DATA FOR PROCESSING:
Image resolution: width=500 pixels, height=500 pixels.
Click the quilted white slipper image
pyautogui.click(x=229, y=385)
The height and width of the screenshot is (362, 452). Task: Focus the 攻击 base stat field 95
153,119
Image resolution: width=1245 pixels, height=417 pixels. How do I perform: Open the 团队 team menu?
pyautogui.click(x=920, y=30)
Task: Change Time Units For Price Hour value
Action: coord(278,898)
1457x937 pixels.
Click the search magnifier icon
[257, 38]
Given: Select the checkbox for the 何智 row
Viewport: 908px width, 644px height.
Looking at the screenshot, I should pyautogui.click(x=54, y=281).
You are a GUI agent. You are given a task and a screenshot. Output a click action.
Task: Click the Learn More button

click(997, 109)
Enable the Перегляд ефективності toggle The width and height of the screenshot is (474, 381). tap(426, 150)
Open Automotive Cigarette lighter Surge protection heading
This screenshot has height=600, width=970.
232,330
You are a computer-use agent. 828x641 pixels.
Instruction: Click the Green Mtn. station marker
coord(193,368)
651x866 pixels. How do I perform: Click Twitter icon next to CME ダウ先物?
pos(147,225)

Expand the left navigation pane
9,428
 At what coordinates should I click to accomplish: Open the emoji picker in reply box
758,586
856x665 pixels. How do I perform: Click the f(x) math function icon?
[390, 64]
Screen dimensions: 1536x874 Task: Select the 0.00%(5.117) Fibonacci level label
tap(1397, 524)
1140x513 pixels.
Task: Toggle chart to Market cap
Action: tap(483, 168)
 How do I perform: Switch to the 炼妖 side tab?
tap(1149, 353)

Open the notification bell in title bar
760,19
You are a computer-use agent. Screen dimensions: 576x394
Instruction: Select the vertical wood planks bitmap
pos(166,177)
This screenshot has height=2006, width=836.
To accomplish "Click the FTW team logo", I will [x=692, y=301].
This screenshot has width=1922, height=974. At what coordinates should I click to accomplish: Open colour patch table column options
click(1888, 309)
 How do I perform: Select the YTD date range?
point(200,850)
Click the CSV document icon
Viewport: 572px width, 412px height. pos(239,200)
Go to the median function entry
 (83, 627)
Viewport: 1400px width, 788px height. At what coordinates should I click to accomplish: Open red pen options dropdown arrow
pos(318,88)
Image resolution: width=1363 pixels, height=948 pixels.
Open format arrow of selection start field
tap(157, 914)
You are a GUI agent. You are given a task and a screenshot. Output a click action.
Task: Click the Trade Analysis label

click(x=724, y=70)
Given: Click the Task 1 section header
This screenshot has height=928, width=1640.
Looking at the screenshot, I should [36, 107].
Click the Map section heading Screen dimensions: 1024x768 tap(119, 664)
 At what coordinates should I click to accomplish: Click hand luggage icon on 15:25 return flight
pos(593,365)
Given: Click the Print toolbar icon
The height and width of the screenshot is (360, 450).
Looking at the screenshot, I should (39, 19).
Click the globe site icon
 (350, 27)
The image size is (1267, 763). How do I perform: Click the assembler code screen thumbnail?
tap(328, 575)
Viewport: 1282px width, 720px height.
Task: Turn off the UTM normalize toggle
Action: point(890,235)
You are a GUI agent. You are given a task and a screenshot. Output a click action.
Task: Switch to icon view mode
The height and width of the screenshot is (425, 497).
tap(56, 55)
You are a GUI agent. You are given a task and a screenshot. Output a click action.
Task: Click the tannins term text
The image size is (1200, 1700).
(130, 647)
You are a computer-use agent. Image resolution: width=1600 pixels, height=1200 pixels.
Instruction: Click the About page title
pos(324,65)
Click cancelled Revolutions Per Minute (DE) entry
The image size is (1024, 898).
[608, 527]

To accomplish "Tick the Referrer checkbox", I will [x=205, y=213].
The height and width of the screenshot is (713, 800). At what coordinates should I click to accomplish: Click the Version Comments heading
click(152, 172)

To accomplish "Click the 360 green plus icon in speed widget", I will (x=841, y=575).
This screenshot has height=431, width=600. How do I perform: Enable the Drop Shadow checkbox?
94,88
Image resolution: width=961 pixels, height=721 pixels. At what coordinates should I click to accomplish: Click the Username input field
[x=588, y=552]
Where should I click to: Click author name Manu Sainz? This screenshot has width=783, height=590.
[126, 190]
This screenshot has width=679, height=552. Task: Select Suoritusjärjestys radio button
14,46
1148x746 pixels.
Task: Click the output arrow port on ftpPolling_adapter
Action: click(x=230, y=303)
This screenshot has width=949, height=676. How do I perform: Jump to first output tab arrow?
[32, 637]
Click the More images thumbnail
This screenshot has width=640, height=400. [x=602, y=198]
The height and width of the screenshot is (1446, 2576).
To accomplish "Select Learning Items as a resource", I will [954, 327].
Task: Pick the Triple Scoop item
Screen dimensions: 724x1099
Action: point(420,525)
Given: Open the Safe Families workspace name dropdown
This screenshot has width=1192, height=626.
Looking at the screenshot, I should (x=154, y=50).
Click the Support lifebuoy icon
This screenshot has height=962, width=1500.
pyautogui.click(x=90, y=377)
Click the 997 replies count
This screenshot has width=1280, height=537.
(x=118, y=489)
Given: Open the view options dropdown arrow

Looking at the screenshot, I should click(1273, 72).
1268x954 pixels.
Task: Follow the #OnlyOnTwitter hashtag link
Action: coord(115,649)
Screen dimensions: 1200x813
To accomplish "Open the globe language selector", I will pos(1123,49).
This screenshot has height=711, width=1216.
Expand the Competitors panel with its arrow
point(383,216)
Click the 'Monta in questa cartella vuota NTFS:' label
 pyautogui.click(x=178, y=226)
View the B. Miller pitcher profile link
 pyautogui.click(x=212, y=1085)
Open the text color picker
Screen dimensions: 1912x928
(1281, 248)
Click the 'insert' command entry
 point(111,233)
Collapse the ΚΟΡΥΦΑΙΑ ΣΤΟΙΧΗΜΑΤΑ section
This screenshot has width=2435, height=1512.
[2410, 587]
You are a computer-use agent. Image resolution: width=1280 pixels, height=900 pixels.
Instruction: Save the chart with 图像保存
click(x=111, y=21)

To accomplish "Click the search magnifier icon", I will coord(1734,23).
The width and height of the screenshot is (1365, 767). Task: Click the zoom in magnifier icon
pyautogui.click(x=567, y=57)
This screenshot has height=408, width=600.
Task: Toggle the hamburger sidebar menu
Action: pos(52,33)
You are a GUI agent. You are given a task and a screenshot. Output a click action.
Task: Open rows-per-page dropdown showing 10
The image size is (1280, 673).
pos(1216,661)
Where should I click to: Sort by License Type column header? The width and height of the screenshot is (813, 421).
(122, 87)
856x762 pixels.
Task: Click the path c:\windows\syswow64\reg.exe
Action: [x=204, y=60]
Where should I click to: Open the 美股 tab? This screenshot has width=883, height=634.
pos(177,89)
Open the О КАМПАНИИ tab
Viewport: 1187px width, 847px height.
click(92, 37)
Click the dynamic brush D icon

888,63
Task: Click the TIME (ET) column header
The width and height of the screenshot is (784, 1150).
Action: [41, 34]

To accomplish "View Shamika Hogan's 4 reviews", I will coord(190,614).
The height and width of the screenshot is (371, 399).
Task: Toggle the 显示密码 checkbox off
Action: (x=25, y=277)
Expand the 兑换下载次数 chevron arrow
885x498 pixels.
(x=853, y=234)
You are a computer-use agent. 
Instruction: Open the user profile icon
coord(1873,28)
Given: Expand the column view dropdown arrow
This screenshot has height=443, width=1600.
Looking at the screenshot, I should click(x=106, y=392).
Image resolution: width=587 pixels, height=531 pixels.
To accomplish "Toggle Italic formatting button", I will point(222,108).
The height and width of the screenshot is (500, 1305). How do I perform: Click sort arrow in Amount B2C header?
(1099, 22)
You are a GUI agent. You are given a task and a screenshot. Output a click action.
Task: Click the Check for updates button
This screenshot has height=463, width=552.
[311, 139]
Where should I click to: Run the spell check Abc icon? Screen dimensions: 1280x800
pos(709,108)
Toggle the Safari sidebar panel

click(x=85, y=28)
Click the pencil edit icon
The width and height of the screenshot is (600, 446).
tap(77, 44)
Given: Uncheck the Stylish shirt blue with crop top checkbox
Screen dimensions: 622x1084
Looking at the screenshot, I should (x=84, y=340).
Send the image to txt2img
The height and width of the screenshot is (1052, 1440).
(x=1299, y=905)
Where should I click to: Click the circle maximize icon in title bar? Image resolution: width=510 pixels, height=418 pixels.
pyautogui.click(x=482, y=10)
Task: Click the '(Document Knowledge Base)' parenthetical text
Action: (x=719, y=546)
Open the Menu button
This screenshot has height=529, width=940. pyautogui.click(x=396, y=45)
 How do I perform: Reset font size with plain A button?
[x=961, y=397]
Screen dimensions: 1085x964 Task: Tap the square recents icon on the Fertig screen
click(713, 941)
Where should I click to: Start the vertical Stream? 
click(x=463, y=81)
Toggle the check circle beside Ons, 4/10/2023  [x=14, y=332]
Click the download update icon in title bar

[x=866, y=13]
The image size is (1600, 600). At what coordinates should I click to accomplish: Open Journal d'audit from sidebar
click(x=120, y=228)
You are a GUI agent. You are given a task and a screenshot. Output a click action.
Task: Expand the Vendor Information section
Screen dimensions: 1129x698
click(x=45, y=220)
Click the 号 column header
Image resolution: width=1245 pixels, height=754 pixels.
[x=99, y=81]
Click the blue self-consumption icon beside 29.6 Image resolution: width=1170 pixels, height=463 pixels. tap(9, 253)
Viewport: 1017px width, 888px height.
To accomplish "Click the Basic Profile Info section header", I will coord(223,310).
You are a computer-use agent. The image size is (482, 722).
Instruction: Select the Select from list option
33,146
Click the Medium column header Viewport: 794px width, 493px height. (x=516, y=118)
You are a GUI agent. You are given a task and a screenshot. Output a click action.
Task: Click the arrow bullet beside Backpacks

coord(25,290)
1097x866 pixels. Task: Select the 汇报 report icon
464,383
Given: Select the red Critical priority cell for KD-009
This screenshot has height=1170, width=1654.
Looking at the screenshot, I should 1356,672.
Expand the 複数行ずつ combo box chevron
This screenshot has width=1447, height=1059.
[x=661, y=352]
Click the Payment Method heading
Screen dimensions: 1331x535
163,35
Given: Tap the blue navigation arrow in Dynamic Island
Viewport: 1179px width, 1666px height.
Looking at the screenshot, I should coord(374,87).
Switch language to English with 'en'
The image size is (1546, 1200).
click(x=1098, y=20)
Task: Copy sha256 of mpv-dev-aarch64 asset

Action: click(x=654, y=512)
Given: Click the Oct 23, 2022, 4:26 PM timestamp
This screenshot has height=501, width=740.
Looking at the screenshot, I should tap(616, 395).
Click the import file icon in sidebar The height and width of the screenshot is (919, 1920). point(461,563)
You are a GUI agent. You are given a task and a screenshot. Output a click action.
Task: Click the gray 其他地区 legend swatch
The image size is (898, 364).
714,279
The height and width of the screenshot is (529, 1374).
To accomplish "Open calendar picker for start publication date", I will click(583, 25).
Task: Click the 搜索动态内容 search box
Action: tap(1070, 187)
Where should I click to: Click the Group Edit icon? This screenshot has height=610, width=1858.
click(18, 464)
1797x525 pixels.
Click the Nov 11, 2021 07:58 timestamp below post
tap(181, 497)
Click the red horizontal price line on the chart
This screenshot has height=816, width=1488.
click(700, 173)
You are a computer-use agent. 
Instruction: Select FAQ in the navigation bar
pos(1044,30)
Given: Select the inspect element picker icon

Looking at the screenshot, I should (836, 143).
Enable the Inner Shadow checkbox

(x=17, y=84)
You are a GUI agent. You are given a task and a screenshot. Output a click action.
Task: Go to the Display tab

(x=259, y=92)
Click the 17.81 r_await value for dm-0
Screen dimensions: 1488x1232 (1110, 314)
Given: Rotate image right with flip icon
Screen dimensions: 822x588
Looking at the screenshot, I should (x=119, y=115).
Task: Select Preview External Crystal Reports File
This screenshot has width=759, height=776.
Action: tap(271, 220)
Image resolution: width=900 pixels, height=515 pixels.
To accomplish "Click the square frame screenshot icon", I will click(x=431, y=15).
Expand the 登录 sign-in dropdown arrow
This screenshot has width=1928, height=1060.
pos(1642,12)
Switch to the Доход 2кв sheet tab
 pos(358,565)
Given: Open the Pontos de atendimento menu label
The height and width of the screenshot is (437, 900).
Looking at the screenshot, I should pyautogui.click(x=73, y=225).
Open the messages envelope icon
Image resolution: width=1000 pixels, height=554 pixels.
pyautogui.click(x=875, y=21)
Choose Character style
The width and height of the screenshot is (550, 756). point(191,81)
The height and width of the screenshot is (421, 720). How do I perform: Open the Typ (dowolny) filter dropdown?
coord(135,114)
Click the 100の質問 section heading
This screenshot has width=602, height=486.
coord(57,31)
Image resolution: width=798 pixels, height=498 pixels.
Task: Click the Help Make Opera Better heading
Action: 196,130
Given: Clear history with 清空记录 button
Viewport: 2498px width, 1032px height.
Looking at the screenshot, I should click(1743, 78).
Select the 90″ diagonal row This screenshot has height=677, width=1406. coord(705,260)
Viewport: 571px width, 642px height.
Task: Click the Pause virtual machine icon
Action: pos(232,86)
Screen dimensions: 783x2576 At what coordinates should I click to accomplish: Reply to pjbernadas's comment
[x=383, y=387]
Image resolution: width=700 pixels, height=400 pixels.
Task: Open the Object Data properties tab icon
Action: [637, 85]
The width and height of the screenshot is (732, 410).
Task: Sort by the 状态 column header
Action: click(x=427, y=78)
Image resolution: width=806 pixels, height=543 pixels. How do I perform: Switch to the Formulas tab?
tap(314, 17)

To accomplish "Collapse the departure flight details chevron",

TASK TO COMPLETE: Exactly how many lines of the data include the word "computer"? Reply with that number only.

REPLY: 7